* [Instructions to follow] Keep the images out and copy every entry below exactly.

* [Records shown]
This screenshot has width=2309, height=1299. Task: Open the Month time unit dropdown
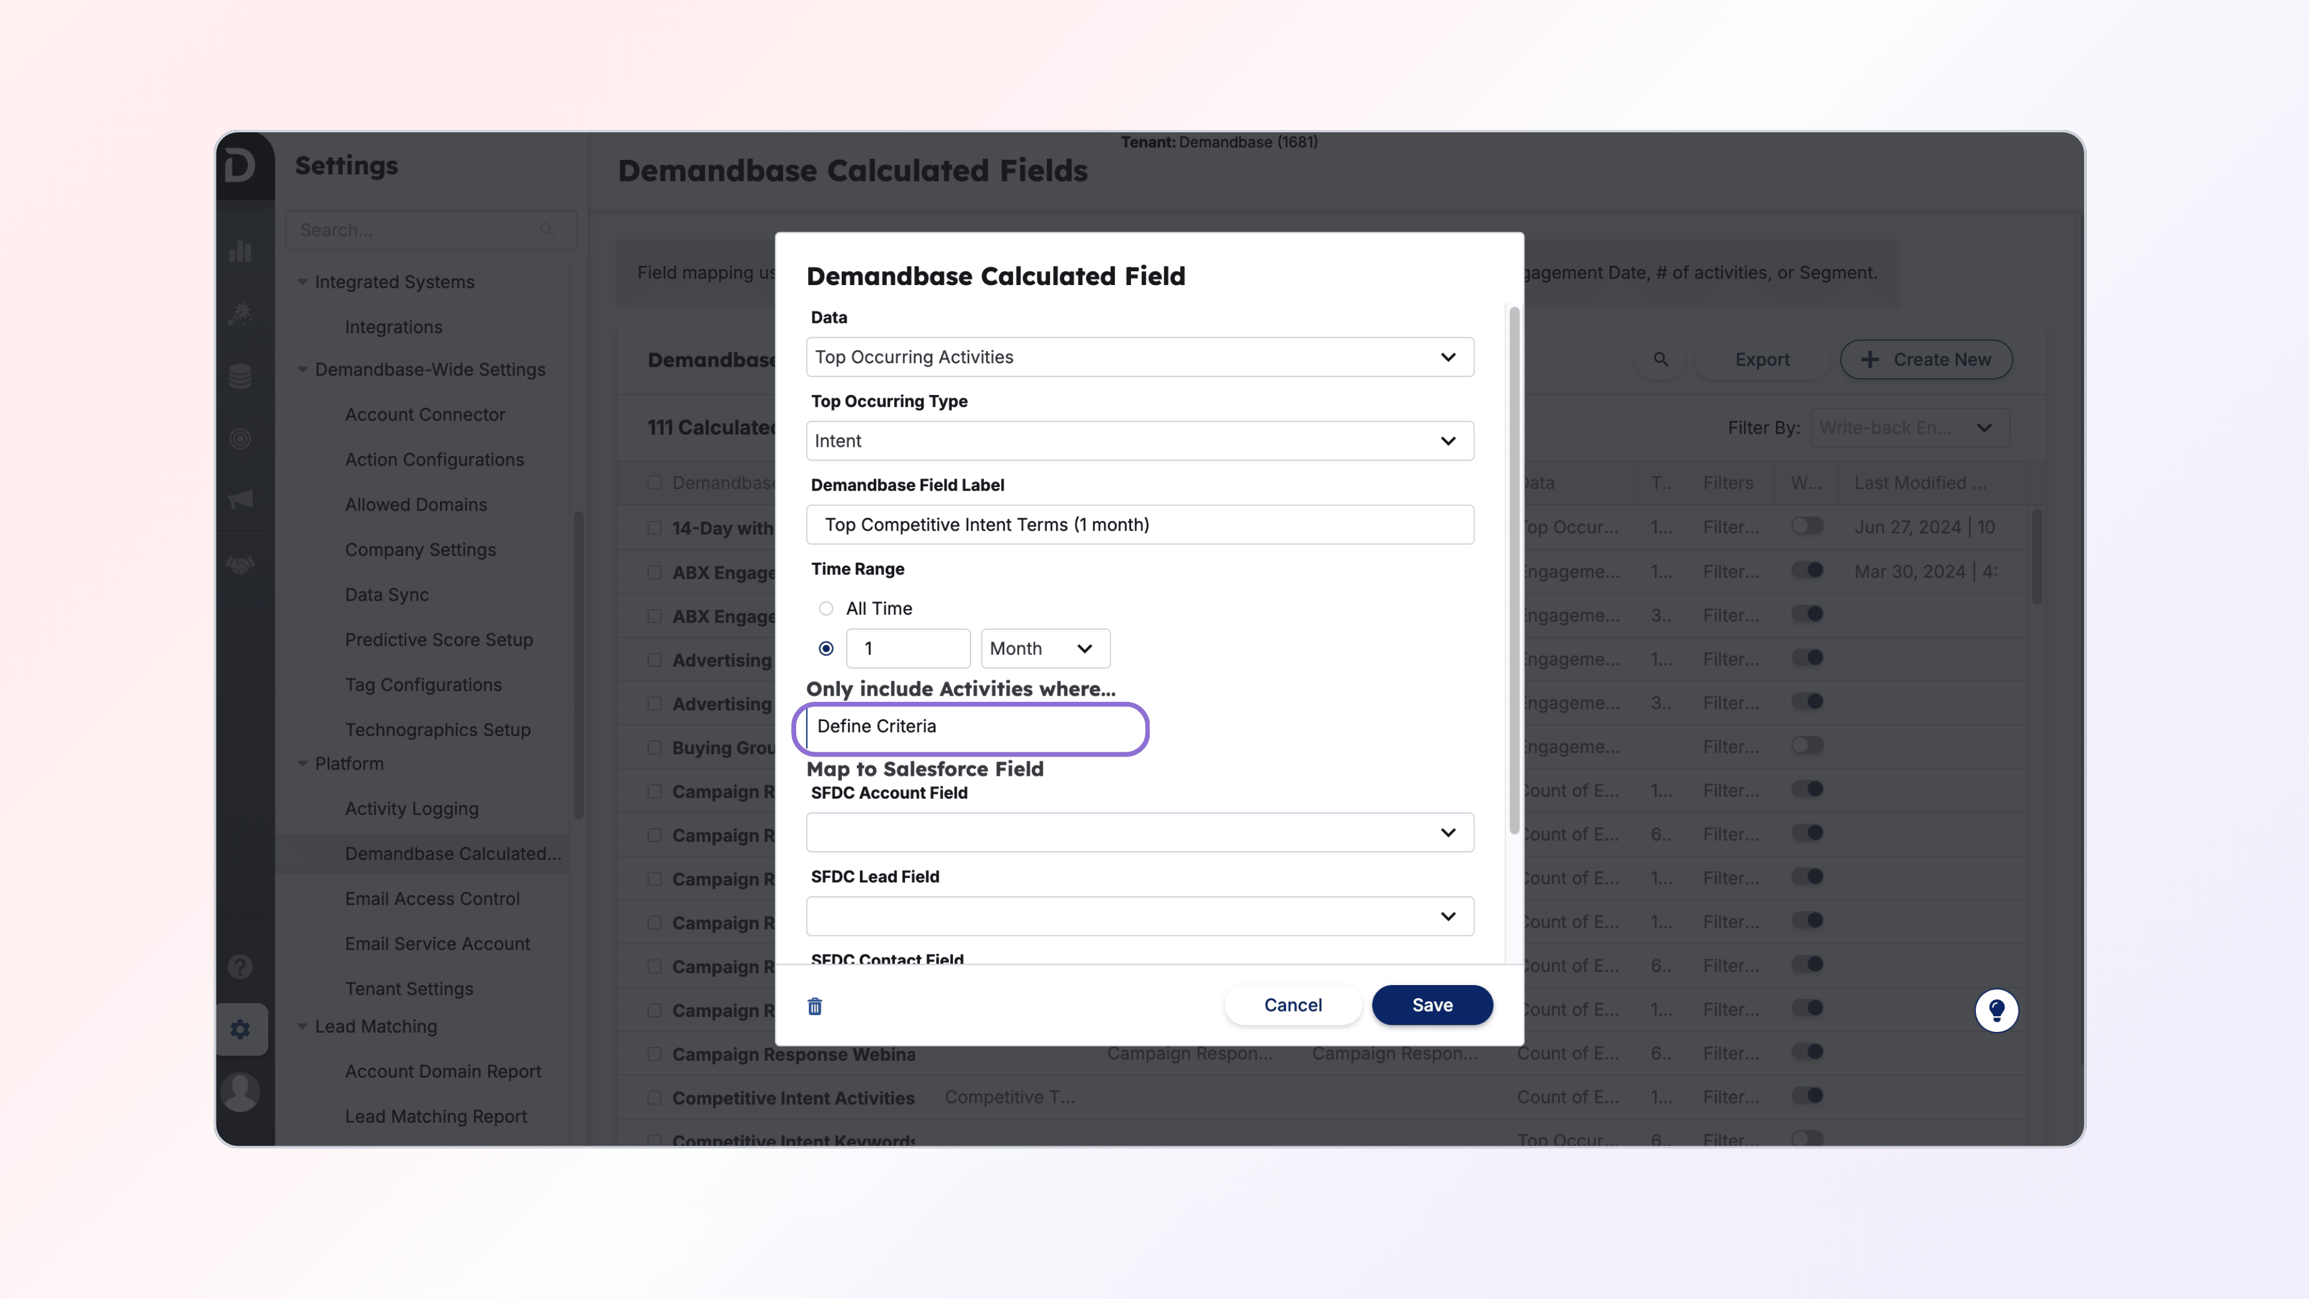(x=1044, y=648)
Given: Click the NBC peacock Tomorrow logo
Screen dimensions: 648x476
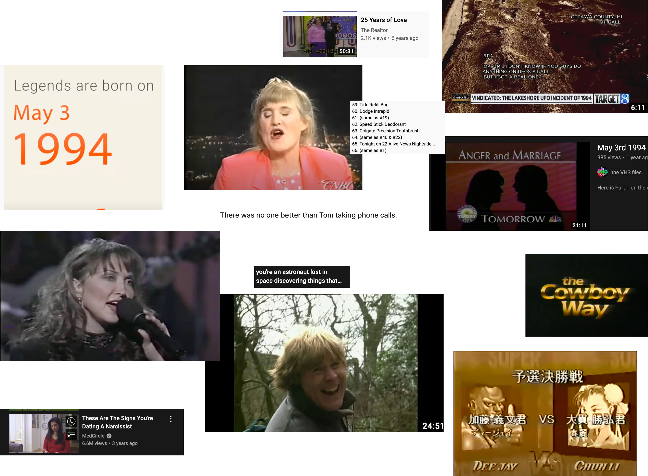Looking at the screenshot, I should coord(555,219).
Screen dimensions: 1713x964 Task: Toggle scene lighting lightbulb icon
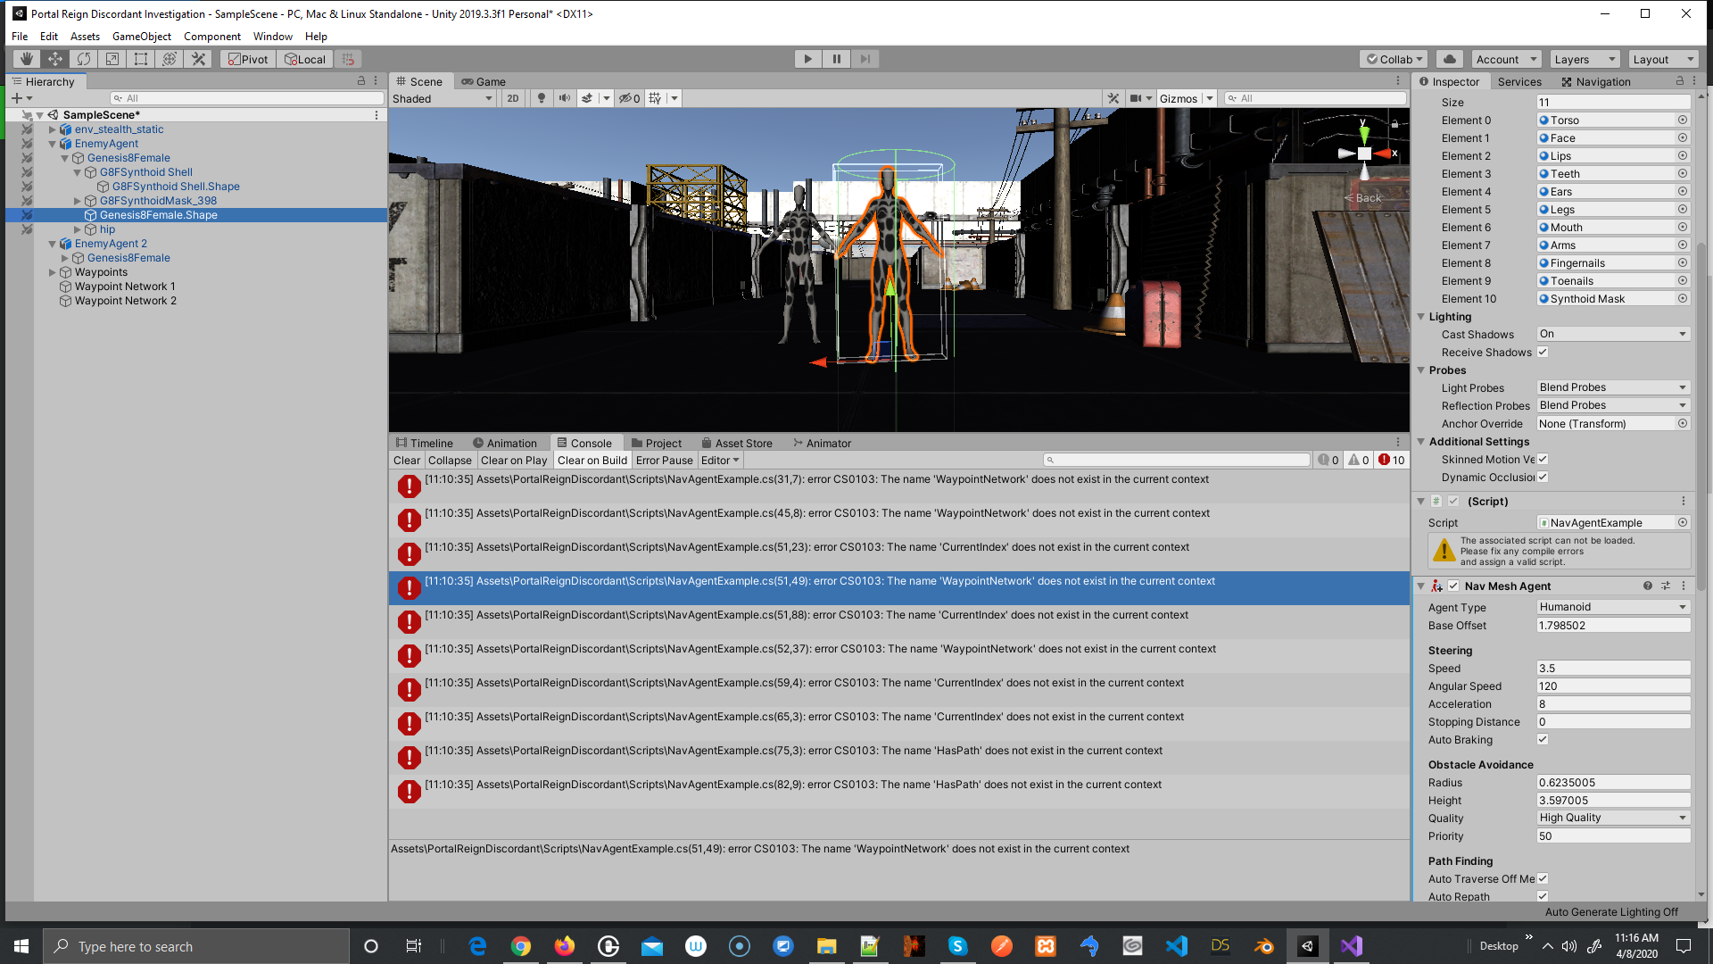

* [Reply to the exercise]
This screenshot has width=2309, height=1299. Task: Open the Month time unit dropdown
(x=1044, y=648)
Given: Click the NBC peacock Tomorrow logo
Screen dimensions: 648x476
Looking at the screenshot, I should coord(555,219).
Screen dimensions: 1713x964 Task: Toggle scene lighting lightbulb icon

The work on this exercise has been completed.